A PALAVRA DO EDITOR

Não sei por que, andei de repente lembrando de coisas que se diziam antigamente e que não escuto atualmente. Algumas soam mais delicadas aos ouvidos do que coisas que se dizem hoje, como, por exemplo, vai tomar no cu. Não se falava uma coisa tão grosseira. Em vez disso a gente dizia: – Vai dar! Soa bem menos grosseiro e resulta na mesma coisa em uma frase simples, curta e profunda.

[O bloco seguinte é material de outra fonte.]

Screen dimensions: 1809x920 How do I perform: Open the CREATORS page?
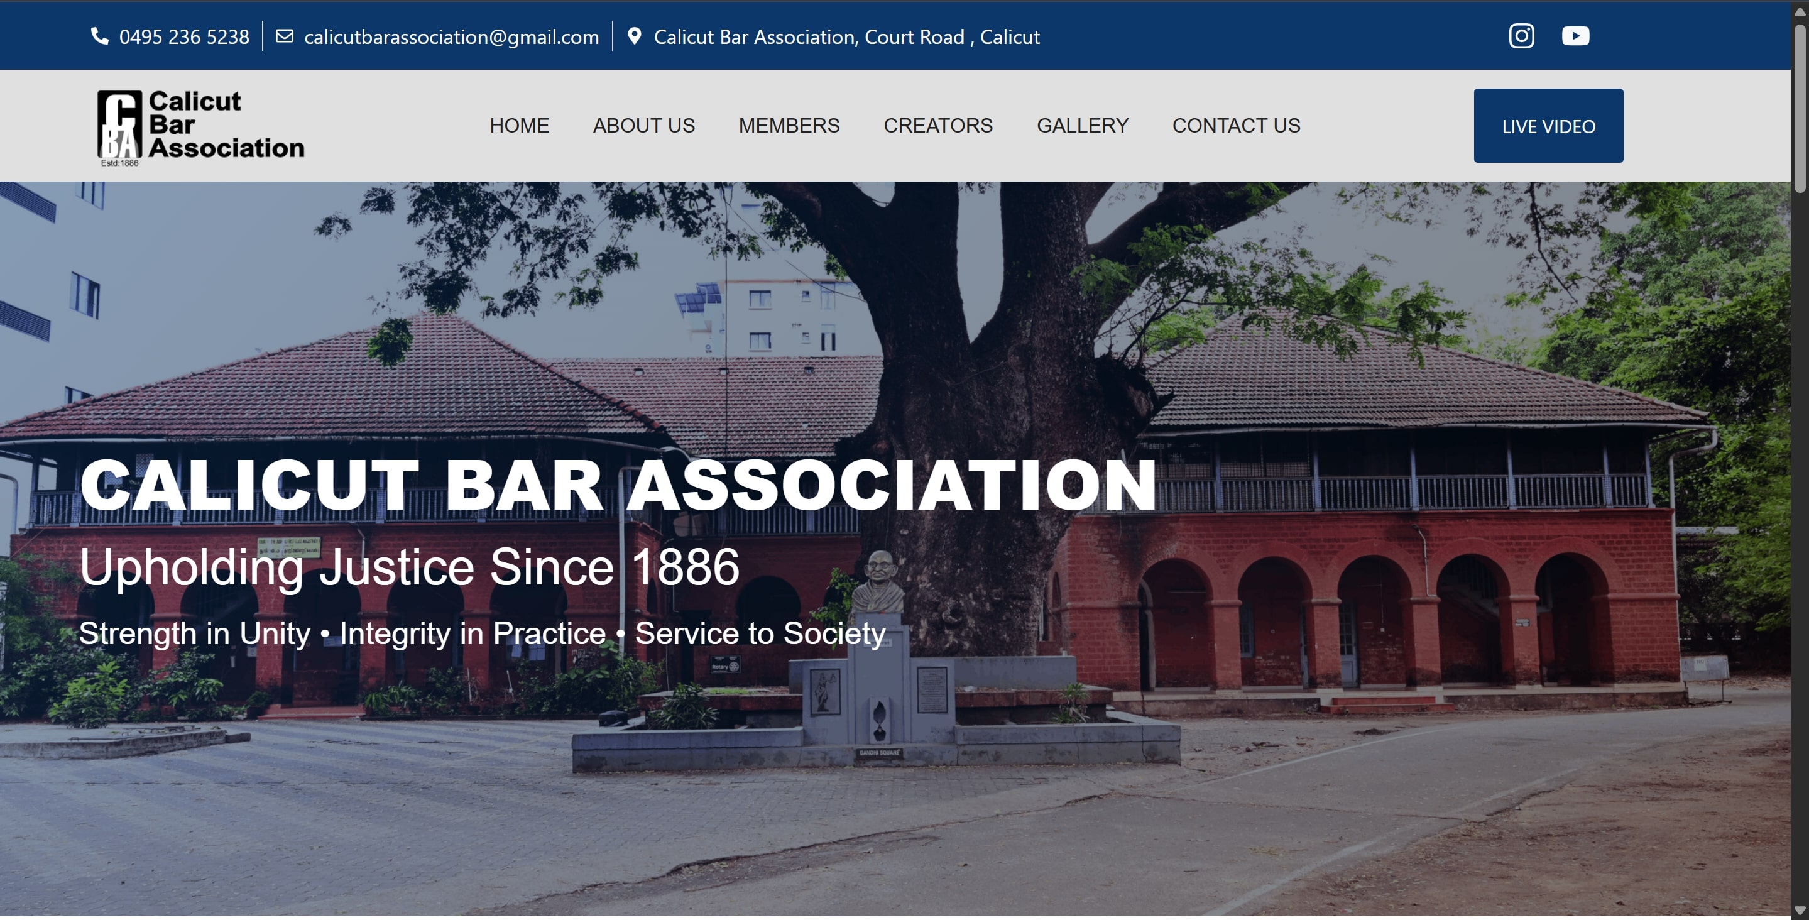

Era interessante, também, o costume de mandar pentear macaco a uma pessoa que estivesse enchendo o saco. Também nesse caso preferia-se uma expressão suave: – Vá pentear macaco! Em vez de “porra, não enche”. E quando a gente mandava alguém pentear macaco era bem divertido imaginar a cena da pessoa penteando um macaco. Se tu estás cansado do teu emprego, manda o teu chefe pentear macaco quando ele te der uma ordem.

E o que dizer de “tá no ré?”? Já começa por uma aparente imperfeita construção no que diz respeito à concordância em gênero, pois imagina-se que deveria ser “tá na ré?”. Mas era “tá no ré”, com interrogação, mesmo. Era uma expressão de superioridade, tipo, falei tá falado. Desconheço a origem da expressão, mas é possível que tenha surgido na área musical, um músico perguntando a outro sobre a tonalidade: – Está no ré?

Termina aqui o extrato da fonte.